Likewise you could make a text file that has a .php extension, and use another, 'real' php file to load that file, such as

Fake PHP file

php_info();

Real PHP file

<?
// file_contents returns a string, which can be processed by eval()
eval(file_get_contents('/path/to/file/'.urldecode($_GET['fakefile'])));
?>

In addition, you could use some mod_rewrite trickery to make the web user feel like they are browsing the php file itself (e.g. http://example.com/fakefile.php)

.htaccess file:

RewrieEngine On
RewriteRule ^(.*)$ realfile.php?fakefile=$1 [QSA]

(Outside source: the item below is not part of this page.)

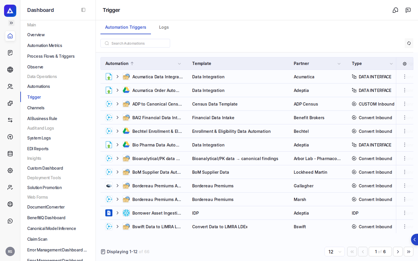Expand the Borrower Asset Ingestion row
The image size is (418, 261).
(x=118, y=213)
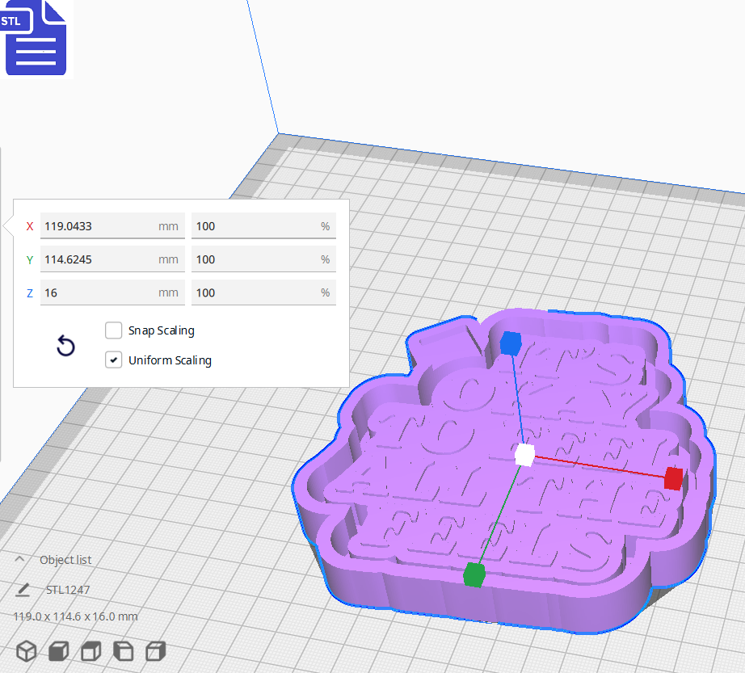Switch to the right side view icon

155,650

However, if I remember correctly, your processing will be a little slower, and there are some issues with how evaled code handles $GLOBALS, $_SERVER, $_POST, $_GET, and other vars. You will have to make a global variable to pass these super globals into your evaluated code.

For example:

<?
global $passed_post = $_POST;
// only by converting $_POST into a global variable can it be understood by eval'ed code. 
eval("global $passed_post;\n print_r($passed_post);");
?>

If you'd like to call your PHP script from the command line, you can leave the script tags using the -r switch. Extract from man php:

   -r code        Run PHP code without using script tags ’<?..?>’

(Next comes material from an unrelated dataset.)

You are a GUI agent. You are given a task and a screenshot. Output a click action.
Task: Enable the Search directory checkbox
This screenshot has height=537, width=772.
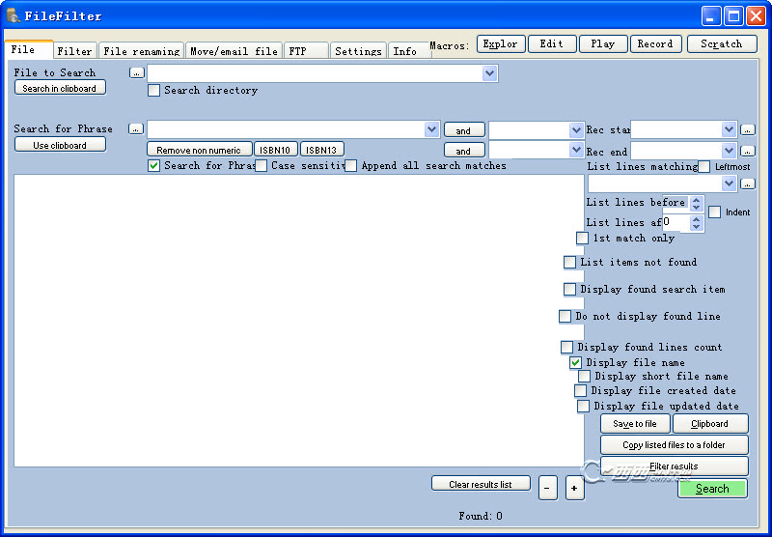pyautogui.click(x=154, y=91)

Now you can invoke your script in the following manner:

php -r "$(cat foo.php)"

It's better to not use end tag. Begin tag is neccesary.

As MaoTseTongue mentioned, in Zend documentation there is written:

For files that contain only PHP code, the closing tag ("?>") is never permitted. It is not required by PHP, and omitting it´ prevents the accidental injection of trailing white space into the response.

No. The interpreter needs the tags to know what to parse and what not to.